Non proprio una breaking news, e infatti alla notizia il cronista dedica una dozzina di righe in tutto, dando conto delle perplessità degli altri avvocati nolani, scrivendo in uno stile asciutto e tutt'altro che diffamatorio. Non basta. Il giorno dopo Napolitano pubblica anche una lettera dei pochi consiglieri rimasti al fianco del presidente, e quando quest'ultimo si dimette, a 48 ore di distanza, insieme alla notizia del «passo indietro» pubblica anche la lettera nella quale il presidente illustra le proprie ragioni. Insomma, diritto di replica assicurato a tutti e, di conseguenza, storia lietamente finita nell'arco di un paio di giorni? Tutt'altro.

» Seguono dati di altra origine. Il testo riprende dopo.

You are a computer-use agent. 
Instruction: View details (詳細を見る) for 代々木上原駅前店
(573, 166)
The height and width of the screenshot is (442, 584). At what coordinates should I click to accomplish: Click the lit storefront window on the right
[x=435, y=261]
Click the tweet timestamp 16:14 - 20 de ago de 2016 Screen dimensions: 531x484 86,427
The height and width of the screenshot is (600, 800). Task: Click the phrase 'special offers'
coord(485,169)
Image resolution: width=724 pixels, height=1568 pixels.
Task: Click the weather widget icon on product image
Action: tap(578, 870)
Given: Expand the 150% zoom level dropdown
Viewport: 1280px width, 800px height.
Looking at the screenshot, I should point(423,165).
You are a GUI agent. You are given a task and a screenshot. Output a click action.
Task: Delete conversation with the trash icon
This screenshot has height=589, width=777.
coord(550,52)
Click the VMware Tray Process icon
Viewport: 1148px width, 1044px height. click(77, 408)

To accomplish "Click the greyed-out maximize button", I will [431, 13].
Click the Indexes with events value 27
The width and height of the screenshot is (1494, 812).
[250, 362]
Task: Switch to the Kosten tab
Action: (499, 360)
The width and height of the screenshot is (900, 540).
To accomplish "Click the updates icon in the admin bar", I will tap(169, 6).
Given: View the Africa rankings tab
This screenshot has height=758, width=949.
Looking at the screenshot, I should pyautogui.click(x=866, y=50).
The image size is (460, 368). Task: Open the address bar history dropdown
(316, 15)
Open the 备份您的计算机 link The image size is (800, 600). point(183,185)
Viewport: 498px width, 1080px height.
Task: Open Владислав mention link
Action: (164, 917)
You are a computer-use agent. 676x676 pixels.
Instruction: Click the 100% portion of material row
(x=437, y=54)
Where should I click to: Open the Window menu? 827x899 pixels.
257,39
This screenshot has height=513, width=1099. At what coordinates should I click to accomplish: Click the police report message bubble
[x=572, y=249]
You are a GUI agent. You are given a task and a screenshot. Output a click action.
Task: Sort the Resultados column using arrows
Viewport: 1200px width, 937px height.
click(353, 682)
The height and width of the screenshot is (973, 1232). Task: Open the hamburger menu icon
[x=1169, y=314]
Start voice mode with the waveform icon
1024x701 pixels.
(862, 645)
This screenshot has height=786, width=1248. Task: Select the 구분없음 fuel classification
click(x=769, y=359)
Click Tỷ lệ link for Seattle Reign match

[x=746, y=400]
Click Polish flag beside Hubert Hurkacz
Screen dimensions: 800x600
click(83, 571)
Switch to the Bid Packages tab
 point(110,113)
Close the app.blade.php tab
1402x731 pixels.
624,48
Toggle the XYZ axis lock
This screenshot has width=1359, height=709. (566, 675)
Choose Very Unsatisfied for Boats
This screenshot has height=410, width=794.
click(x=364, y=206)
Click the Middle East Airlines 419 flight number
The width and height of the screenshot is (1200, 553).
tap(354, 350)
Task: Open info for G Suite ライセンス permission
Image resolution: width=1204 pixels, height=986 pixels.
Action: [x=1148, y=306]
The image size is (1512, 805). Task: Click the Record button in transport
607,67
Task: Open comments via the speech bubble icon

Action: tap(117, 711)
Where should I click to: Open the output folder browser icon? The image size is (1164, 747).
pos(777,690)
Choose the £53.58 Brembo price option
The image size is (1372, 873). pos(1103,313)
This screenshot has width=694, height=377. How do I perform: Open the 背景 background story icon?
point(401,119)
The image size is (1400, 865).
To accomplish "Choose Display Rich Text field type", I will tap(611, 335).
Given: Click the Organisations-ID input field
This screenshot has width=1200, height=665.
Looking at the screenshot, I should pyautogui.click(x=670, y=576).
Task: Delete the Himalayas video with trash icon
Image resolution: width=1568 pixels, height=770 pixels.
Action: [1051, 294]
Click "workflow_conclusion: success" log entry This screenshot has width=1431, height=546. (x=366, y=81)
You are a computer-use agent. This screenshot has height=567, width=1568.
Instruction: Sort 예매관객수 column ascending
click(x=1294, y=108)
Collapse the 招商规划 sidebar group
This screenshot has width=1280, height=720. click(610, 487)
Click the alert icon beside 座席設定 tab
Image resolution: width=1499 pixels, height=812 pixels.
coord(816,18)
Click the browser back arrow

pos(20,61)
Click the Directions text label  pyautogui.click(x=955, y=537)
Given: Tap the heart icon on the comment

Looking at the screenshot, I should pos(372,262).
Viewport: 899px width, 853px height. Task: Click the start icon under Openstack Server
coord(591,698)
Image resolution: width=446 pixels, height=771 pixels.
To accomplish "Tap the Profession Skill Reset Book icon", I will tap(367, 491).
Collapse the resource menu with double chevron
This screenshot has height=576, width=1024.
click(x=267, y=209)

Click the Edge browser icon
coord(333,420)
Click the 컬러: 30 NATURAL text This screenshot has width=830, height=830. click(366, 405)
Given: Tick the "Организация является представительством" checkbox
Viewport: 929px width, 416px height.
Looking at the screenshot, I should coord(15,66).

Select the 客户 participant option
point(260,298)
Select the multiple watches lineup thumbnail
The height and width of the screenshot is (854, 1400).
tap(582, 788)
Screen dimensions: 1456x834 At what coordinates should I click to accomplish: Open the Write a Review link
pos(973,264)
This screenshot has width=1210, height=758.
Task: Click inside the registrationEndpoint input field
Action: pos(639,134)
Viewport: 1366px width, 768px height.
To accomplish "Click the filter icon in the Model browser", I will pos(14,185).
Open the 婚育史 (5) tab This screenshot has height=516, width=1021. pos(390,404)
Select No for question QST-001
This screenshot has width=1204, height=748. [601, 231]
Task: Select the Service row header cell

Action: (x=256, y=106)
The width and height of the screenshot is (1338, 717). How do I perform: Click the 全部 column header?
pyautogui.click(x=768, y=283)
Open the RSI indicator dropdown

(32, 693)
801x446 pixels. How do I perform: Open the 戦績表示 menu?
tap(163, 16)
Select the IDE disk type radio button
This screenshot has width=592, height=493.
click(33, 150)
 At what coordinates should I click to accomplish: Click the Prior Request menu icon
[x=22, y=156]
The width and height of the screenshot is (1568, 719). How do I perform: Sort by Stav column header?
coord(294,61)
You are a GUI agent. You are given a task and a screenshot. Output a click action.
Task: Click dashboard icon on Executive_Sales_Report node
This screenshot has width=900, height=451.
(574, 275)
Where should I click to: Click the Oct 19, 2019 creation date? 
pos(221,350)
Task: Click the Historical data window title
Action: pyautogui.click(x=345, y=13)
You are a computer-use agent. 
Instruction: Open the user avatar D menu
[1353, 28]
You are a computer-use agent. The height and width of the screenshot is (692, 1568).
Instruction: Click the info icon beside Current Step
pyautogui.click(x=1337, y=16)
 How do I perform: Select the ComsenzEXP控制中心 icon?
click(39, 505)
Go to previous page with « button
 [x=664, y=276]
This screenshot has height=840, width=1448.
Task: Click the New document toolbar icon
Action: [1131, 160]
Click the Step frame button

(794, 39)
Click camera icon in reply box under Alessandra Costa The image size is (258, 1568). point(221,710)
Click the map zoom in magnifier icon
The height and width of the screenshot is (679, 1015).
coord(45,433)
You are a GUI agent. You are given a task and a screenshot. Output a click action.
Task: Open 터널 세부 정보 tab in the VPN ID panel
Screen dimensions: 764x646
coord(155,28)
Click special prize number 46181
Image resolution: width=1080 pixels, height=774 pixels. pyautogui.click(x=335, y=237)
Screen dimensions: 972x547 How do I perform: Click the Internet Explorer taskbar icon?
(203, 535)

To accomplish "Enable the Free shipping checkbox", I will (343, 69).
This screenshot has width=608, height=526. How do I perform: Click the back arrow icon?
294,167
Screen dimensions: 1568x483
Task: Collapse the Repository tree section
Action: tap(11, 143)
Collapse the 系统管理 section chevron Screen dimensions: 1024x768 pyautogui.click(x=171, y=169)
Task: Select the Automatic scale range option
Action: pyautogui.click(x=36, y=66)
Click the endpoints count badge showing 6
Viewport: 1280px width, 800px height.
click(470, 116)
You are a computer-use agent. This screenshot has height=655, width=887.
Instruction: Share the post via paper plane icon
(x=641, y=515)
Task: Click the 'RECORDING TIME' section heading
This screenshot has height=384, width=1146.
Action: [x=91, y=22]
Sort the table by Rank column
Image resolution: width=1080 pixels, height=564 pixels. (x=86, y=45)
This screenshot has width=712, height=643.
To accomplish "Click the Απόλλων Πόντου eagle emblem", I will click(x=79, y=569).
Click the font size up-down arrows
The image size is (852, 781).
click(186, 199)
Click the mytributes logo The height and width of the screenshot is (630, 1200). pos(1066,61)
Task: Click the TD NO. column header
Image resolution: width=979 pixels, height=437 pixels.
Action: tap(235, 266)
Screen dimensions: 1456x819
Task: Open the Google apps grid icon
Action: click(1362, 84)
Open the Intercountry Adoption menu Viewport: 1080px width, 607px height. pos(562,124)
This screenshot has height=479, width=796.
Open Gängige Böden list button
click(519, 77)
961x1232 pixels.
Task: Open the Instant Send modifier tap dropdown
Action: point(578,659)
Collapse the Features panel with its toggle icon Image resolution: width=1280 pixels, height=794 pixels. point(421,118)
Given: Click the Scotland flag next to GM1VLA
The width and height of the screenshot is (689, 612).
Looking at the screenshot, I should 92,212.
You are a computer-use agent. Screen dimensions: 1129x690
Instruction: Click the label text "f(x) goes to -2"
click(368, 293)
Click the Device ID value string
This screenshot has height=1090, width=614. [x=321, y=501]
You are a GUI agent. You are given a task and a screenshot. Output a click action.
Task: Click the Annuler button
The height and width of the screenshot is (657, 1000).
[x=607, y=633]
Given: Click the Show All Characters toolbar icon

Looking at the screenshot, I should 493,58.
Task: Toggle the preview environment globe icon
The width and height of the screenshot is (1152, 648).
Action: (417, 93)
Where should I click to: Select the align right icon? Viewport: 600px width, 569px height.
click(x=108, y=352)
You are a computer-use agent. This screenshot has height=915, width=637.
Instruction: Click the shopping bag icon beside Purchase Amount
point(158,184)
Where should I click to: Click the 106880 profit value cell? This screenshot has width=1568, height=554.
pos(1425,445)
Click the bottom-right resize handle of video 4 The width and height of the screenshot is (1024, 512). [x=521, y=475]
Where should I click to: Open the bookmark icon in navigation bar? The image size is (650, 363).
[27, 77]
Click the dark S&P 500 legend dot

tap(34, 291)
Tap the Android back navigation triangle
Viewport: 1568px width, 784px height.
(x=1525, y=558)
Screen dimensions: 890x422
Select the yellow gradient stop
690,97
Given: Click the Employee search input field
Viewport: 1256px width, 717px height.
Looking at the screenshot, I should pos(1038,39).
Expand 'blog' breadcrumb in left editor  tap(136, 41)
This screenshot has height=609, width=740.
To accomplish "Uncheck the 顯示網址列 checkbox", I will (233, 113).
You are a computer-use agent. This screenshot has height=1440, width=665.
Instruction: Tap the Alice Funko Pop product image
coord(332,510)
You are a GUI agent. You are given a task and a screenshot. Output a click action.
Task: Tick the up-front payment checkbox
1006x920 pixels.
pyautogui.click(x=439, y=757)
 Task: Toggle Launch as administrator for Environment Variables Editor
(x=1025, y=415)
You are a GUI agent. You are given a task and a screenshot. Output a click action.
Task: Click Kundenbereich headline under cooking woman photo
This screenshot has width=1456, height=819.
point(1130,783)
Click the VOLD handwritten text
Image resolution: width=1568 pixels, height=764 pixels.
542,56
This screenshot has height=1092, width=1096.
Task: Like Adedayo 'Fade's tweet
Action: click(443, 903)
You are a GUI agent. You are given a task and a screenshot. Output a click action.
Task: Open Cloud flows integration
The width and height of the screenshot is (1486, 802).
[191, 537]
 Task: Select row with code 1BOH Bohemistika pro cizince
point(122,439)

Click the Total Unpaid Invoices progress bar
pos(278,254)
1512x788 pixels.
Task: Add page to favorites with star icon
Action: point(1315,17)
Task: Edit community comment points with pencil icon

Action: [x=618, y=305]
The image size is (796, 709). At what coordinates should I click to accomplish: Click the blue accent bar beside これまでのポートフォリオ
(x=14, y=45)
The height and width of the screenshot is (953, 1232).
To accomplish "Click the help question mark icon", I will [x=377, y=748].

Perché la conseguenza di quegli articoli è che lo stesso presidente dell'ordine forense del comune campano e tre dei suoi cinque consiglieri decidono di adire le vie legali, sentendosi diffamati dai pezzi scritti dal cronista. Sembra la solita querela temeraria contro un rappresentante della stampa, e in effetti Napolitano non si preoccupa troppo. Essendo abituato a scrivere di cronaca giudiziaria e, di conseguenza, a pesare le parole in situazioni veramente delicate, il malcapitato cronista non riesce a credere che quella querela per una vicenda minima di politica forense locale, peraltro raccontata restando aderente ai fatti, possa comportargli qualche problema. Ma viene rinviato a giudizio. E, lo scorso 7 maggio, anche condannato. Secondo il giudice (che non è togato ma un giudice onorario di tribunale, quindi un avvocato come tutti i querelanti, anche se sospeso finché svolge le funzioni di Got) gli articoli sono diffamatori, quindi Napolitano deve scontare 8 mesi di reclusione e risarcire con mille euro ognuno dei quattro che l'hanno denunciato, oltre a pagare 2.500 euro di spese legali. E per fortuna Pasquale è incensurato, quindi il giudice bontà sua gli concede le attenuanti generiche e la sospensione della pena, risparmiando al cronista il trasloco dalla casa dove vive - con la compagna Alessandra e la figlia Diana di appena 16 mesi - a quella circondariale.

Per il deposito della motivazione bisognerà attendere il consueto termine di 90 giorni, ma a quanto racconta l'avvocato del giornalista, nelle udienze l'accusa avrebbe condiviso una contestazione sollevata dai legali dei querelanti davvero bizzarra: ovvero che Napolitano sarebbe andato oltre il diritto di cronaca in quanto avrebbe condiviso sui suoi social gli articoli «incriminati». Anche se, per una testata online (e non solo), è ovviamente vitale la condivisione social dei contenuti per poter guadagnare qualche visualizzazione, e suona davvero strano che una simile circostanza possa diventare un'aggravante. Ma, tornando all'inizio, la domanda è un'altra.

Napolitano ha raccontato i fatti per quelli che erano, e ha garantito a tutti il diritto di replica. Se il carcere per un giornalista che pubblica una notizia pur conoscendone la provenienza illecita è sbagliato, quanto può essere sproporzionato condannare un cronista che si limita a scrivere la verità?